One in three of those infected with coronavirus referred to contact tracers in England have failed to share details of people with whom they have had contact. Official data found that just 66 per cent of the 8,117 people who tested positive and were referred to tracers between May 28th and June 3rd provided details to tracers.
The remaining 33 per cent could not be contacted because information was incorrect or because they did not respond to calls or messages.
Dido Harding, the former telecoms executive in charge of the contact tracing operation, said the service was not perfect but was fit for purpose.
“We are not at the gold standard yet that we want to be, of isolating all contacts within 48 hours of someone requesting a test. But you can absolutely see the path of how we are going to get there. Just as the infection rate is coming down in the country, so is our capability to test and trace growing,” she told journalists.

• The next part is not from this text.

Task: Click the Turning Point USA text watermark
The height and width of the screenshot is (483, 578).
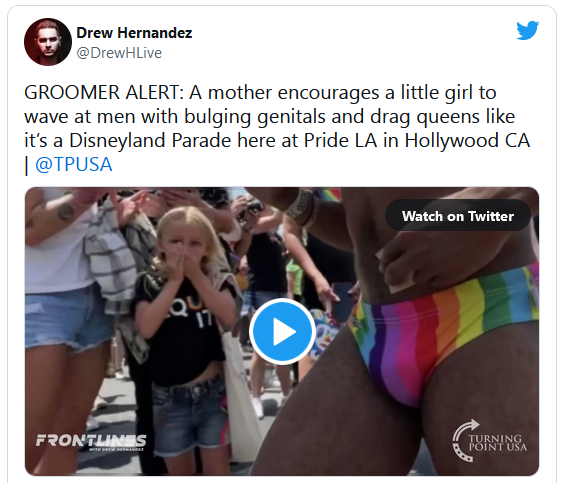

“Is it completely perfect? No, of course it isn’t. Is there stuff that we all need to do better? Yes there is. But I think it’s fit for purpose as we stand today and will get better through the summer.”
Independent Sage, a group of scientific experts that has been critical of the government’s response to coronavirus, said the contact tracing operation’s performance was worse than it appeared.
David King, the former chief scientific adviser to the government who is the group's chairman, said the 5,407 people who provided details of their contacts represented less than a quarter of an estimated 23,000 people who became infected with the virus during that period, according to figures from the Office for National Statistics .
"It is of course reasonable to expect that the first week of a new programme like this will have teething problems – however these figures are alarming. What is of particular concern is that we are continuing to see the country coming out of lockdown before a fit for purpose – let alone world beating – test, track and trace system is up and running," said Sir David.
Health secretary Matt Hancock admitted that the contact tracing operation was not the "world beating" service the government had promised, but he said it was everyone's civic duty to co-operate with it.
“It is brilliant that the vast majority of people have done their civic duty and as we have worked through our plan and as we keep driving this virus down, let us maintain that spirit and fortitude that has helped us throughout this pandemic,” he told a press conference in Downing Street.
“And that of course includes not attending large gatherings, including demonstrations of more than six people. I understand that people want to show their passion for a cause that they care deeply about. But this is a virus that thrives on social contact regardless of what your cause may be. So please, for the safety of your loved ones, stay alert, control the virus and save lives.”